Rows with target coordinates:
------------------------------------

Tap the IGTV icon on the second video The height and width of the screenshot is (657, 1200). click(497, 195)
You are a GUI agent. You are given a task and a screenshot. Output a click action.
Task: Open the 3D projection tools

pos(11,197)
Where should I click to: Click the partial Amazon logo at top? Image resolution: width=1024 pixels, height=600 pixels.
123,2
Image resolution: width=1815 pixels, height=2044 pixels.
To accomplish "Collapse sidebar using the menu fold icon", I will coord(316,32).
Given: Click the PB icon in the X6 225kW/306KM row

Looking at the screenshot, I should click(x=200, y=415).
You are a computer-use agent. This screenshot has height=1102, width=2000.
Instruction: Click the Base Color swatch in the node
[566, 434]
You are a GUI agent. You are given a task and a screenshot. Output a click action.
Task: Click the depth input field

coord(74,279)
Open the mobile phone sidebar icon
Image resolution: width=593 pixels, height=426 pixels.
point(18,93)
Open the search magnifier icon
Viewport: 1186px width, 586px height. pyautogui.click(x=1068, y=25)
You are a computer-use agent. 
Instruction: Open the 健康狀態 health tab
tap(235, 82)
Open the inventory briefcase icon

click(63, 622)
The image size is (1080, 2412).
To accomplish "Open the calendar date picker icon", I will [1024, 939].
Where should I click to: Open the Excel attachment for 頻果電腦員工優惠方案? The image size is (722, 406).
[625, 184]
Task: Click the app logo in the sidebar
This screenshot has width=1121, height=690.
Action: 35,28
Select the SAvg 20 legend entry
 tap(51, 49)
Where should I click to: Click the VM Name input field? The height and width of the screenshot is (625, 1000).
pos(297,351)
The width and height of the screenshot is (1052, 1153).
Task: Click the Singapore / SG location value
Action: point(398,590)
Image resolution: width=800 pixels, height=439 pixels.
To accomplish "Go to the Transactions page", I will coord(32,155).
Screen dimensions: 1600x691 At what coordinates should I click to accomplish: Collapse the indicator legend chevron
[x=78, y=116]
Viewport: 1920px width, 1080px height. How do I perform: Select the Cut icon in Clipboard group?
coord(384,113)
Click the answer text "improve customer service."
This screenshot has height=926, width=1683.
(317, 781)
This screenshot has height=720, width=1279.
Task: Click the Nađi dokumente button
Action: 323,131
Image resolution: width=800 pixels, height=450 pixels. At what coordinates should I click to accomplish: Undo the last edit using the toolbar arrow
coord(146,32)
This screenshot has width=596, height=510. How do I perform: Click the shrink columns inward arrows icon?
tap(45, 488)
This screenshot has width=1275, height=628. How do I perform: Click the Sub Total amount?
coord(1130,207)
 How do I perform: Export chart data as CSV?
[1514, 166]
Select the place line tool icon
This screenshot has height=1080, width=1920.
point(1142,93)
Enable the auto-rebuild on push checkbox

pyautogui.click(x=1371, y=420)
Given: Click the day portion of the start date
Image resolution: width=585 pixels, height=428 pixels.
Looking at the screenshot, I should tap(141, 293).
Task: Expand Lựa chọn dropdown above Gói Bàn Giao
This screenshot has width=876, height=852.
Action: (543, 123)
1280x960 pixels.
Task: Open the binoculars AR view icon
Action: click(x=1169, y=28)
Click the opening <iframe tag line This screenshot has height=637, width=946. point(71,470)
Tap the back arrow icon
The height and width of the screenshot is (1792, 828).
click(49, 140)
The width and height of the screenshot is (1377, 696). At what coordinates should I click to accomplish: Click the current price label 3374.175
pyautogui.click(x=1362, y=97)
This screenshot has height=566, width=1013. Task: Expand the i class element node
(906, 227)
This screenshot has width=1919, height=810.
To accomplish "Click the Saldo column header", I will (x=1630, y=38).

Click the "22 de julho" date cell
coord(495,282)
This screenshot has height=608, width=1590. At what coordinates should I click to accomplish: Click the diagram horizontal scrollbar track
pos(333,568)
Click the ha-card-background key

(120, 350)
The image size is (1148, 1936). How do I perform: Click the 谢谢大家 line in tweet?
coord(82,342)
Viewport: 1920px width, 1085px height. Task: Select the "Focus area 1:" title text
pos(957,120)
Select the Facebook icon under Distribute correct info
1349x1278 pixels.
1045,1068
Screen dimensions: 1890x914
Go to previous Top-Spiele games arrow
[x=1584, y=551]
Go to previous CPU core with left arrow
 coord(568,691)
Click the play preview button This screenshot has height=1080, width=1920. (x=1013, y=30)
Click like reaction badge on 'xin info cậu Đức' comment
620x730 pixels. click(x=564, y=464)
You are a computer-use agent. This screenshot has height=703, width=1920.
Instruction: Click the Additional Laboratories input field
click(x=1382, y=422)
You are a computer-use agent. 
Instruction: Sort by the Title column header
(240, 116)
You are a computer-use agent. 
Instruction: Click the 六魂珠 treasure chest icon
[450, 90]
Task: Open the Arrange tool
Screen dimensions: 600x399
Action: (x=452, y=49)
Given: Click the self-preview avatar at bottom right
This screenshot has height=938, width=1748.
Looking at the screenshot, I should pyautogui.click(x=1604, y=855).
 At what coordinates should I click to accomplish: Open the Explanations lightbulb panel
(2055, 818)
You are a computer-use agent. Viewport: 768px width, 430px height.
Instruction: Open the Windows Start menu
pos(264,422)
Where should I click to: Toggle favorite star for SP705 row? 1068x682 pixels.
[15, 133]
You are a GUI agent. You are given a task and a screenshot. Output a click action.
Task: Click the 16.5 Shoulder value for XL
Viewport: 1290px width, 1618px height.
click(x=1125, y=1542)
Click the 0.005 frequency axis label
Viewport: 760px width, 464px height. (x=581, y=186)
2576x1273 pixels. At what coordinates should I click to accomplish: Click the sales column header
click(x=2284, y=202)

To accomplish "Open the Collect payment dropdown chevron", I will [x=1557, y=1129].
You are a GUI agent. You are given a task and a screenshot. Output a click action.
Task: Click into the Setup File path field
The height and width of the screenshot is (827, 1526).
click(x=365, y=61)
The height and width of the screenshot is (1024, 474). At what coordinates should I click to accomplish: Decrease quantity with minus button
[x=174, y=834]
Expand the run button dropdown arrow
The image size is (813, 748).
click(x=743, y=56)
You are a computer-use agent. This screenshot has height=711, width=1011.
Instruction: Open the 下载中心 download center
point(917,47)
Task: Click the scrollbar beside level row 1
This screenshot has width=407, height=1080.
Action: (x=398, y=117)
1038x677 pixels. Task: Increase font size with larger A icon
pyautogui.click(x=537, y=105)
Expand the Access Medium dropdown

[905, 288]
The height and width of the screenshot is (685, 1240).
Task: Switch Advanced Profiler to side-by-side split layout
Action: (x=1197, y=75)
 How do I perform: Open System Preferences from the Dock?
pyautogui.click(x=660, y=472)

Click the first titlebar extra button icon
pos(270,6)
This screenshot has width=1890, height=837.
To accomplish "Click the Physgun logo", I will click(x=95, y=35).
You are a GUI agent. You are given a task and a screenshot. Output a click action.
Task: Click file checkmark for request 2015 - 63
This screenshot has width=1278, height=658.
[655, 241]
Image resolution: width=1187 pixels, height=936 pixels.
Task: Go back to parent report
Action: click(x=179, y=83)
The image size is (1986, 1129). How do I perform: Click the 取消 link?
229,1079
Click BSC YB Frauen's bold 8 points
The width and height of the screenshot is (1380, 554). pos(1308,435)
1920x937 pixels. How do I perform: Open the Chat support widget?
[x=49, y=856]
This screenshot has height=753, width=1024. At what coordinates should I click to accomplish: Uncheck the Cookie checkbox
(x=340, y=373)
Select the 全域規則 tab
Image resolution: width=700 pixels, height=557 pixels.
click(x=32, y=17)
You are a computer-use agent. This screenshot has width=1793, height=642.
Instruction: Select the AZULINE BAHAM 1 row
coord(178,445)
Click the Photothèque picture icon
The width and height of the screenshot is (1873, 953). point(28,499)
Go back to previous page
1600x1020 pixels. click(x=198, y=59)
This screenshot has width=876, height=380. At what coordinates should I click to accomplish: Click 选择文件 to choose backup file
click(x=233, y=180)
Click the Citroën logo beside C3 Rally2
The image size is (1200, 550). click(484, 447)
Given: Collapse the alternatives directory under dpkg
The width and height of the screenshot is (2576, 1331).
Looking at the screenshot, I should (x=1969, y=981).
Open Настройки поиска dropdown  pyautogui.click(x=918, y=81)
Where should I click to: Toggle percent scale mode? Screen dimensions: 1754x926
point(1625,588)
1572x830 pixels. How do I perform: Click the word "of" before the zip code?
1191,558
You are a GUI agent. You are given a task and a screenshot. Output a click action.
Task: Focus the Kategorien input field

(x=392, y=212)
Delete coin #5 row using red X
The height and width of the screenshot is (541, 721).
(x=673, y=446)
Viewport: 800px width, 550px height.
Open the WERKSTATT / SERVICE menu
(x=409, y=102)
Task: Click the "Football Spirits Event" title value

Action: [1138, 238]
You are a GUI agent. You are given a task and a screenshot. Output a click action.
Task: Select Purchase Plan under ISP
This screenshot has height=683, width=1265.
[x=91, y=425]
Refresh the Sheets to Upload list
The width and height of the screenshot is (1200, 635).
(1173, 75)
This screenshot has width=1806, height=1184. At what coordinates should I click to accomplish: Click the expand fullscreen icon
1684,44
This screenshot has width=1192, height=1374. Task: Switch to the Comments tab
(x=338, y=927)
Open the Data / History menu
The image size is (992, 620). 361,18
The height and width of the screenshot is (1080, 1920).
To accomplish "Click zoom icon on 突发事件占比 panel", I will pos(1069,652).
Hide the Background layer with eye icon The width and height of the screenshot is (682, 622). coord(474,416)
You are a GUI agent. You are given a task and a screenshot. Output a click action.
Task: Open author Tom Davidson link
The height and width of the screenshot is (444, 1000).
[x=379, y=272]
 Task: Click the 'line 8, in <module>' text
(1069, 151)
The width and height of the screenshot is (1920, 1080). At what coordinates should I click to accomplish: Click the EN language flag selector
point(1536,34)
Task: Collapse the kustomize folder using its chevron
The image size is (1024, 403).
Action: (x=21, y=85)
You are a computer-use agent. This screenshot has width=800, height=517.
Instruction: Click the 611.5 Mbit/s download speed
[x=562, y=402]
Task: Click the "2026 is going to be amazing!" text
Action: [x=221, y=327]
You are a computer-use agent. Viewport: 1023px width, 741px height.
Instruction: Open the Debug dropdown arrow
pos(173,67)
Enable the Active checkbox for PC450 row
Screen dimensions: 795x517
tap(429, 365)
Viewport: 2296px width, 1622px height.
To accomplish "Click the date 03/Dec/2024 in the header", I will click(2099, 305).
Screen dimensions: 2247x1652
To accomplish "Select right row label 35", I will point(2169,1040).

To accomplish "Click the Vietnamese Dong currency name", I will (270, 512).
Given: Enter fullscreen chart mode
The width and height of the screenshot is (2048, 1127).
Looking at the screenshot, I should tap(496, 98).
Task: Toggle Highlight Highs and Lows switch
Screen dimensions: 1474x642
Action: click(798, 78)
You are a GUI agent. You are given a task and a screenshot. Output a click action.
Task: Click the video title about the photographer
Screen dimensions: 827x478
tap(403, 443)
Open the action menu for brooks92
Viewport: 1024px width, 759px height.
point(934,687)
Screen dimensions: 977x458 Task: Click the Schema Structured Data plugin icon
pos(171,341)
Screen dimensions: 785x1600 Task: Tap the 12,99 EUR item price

------------------------------------

# TASK DETAILS
Please collect every line in the rows above that contains the word "Collapse", matching case exactly.

# EXERCISE OUTPUT
To accomplish "Collapse sidebar using the menu fold icon", I will coord(316,32).
Screen dimensions: 1600x691 At what coordinates should I click to accomplish: Collapse the indicator legend chevron
Given: Collapse the alternatives directory under dpkg
Task: Collapse the kustomize folder using its chevron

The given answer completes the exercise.